Дон Жуан в ритме блюза
Владимир Мирзоев — удивительный режиссер. Одержимый трансляцией эзотерических знаний, он пренебрегает презренной пользой. Не будь у него Максима Суханова, актера с великолепной технической и духовной свободой, его спектакли навсегда могли бы остаться вещью в себе. В «Сирано» им обоим повезло: встретившись в чистой стихии мистической, пророческой Поэзии, они сумели переплавить ее в театр.
Мольеровский «Дон Жуан», казалось, дарит не меньше возможностей духовидческого театра. Но вместо того, чтобы прояснять их с предельной самоотверженностью и смирением, Мирзоев по старинной своей привычке затуманивает, скрывает истинный смысл происходящего на сцене. Отсюда следствие: давно не приходилось слышать в серьезном театре такого количества глупого смеха — публика реагировала на каждый эффектный, вызывающий сухановский жест, точно ей довольно теперь только пальчик показать. В какой-то момент спектакля Жуан и вечный спутник его Сганарель (Евгений Стычкин) начинают кружиться в танце дервишей, широко раскрыв руки навстречу небу. Только одно отличает это духовное дерзание от дерзания восточных мистиков.
В истории суфизма есть история, когда один из шейхов, признанный после смерти святым, отказался от веры во имя своей любви к христианской девушке. «Бог есть любовь», — сказал он перед тем, как с него содрали кожу, и все великие поэты фарси — и Руми, и Гафиз — посвятили ему свои бессмертные стихи. Во имя чего кружится Дон Жуан — тонет в тумане режиссерских силлогизмов.
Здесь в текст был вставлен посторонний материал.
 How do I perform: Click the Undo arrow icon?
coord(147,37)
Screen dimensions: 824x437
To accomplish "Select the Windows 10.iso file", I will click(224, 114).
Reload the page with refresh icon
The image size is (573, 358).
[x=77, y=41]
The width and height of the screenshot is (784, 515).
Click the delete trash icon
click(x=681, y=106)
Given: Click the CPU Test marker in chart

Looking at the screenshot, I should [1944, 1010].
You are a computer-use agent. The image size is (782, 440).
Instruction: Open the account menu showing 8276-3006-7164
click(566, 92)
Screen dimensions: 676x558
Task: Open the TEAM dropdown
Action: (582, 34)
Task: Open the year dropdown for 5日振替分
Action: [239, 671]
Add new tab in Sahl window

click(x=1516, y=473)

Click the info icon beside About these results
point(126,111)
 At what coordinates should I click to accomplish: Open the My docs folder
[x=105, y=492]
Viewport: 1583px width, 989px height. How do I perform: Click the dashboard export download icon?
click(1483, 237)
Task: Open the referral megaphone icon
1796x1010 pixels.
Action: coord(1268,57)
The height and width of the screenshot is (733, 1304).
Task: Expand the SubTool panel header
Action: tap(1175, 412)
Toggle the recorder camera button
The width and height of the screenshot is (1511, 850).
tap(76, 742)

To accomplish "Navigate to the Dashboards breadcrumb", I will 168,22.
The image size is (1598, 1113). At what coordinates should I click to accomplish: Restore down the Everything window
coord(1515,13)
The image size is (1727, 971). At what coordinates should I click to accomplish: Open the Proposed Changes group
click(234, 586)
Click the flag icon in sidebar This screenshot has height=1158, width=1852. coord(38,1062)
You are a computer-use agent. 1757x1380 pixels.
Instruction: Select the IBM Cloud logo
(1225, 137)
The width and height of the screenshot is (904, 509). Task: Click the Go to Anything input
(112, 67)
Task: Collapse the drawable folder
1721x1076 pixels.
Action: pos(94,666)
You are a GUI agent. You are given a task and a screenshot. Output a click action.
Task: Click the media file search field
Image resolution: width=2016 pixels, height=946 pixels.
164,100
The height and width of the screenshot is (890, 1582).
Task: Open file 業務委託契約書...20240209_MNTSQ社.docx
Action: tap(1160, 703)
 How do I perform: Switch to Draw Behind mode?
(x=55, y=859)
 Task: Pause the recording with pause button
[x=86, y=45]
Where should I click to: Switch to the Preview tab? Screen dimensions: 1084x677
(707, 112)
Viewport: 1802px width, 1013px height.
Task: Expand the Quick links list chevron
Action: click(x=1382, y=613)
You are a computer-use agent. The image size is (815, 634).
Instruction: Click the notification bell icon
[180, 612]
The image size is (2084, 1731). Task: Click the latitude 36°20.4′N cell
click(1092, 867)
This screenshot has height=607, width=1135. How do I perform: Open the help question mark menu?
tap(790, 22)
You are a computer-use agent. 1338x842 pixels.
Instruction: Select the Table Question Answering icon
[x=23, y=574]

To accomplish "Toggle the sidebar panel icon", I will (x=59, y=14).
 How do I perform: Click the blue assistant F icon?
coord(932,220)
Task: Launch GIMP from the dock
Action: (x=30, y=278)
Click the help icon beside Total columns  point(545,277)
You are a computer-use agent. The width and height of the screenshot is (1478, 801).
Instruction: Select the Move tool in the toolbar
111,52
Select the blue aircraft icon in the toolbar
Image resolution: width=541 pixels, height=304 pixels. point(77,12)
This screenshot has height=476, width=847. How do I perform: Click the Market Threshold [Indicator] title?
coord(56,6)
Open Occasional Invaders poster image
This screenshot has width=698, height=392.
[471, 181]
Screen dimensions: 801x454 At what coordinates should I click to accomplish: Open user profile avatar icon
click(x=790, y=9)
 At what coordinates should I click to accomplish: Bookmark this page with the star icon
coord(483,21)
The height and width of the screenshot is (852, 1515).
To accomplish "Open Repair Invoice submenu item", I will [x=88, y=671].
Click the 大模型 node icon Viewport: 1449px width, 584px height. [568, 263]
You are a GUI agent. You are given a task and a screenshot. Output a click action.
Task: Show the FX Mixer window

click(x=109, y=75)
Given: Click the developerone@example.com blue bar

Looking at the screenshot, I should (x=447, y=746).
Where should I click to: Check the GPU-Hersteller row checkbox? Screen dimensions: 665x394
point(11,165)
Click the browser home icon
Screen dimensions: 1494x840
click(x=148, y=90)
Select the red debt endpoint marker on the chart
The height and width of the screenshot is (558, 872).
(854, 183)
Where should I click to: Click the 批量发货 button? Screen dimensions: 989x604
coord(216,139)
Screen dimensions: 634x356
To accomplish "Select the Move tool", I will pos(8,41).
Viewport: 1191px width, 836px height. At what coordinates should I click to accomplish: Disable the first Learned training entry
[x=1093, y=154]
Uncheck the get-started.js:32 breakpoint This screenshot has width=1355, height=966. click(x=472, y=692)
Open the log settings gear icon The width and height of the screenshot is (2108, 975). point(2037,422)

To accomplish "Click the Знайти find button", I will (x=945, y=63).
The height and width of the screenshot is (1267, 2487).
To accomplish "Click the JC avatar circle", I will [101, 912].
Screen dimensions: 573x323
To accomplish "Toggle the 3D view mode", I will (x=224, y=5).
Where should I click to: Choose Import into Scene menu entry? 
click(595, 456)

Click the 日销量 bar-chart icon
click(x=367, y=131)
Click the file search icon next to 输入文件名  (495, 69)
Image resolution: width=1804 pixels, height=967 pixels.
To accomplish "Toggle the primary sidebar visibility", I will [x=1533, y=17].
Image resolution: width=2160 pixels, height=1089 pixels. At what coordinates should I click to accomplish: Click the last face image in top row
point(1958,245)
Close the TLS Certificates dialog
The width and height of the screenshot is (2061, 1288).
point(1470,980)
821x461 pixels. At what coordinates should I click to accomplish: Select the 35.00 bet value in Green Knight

Мирзоев открывает сцену в весь ее размах, устраивая посреди нее мост (художник Станислав Морозов). Пред этим мостом развивается земная мистерия — в ней являются то кораблики с парусами, то веревки с тюками, из которых просыпается на дерзновенного святотатца небесная мука. Сам же он, точно одержимый какой-то неведомой болезнью, знает лишь одну страсть — самозабвенное пение блюзов. Ими, точно интермедиями в мольеровском театре, перемежается вся мистерия о Жуане, невменяемом безумце, решившем порвать со всеми ценностями человеческого мира. И даже женщины, кружащие вокруг него свой ведьминский хоровод, — только повод к его песням.
Две из них, впрочем, имеют ключевое значение в его судьбе. Донья Эльвира, единственная среди всех, кто решилась пожертвовать собой ради его спасения, является в финале с петлею на шее, чтобы другой ее конец набросить на Жуана. Сухановский Жуан отдается этому почти с радостью, и, когда они оба взбираются на разные концы разведенного моста, кажется, что этот опустошенный человек обретает какое-то подобие веры. Другая женщина этого спектакля — еще более значительный персонаж, чем Эльвира.
Мирзоев пытается обнаружить, что вызов Жуана небесам и всем человеческим установлениям носит слишком интимный, фрейдистский характер. И он преображает отца в мать, дона Луиса в донью Луизу (все монологи, принадлежащие отцу, читает Марина Есипенко). Она является то женщиной-вамп, то попросту ведьмой с седыми всклокоченными волосами. «Мама», — жалобно и безнадежно стонет Жуан при ее появлении. Сам маг и волшебник, перед ее всевластными чарами он бессилен. Это она своим неистовым ригоризмом, своей мужской предательской сутью обрекает его на холодную игру с мирозданием. Мать, а вместе с нею и все женщины этого мифа воплощают собой гнев небес. Они — подлинный Командор. Мать воплощает тот самый ужас инфантильного, невозмужавшего мужчины, который так распространен в современном мире.
Но все это — как часто бывает в высокомудрых спектаклях Мирзоева — носит совершенно умозрительный характер. Единственная страстная его ипостась — живой блюз в исполнении самого Макса Суханова (вот где наконец реализовалась его страсть к рок-музыке) и ансамбля «Хот род блюз бенд» и дедушки русского блюза — героя блюза 1970-х Михаила «Петровича» Соколова, легендарного музыканта и ведущего передачи «Просто блюз» на НТВ. В расслабленных мускулах спектакля яростный блюз «Петровича» и Суханова выглядел единственным страстным всплеском. Жаль, весь остальной спектакль отмечен лунным холодным сиянием, которое растапливается только блюзом.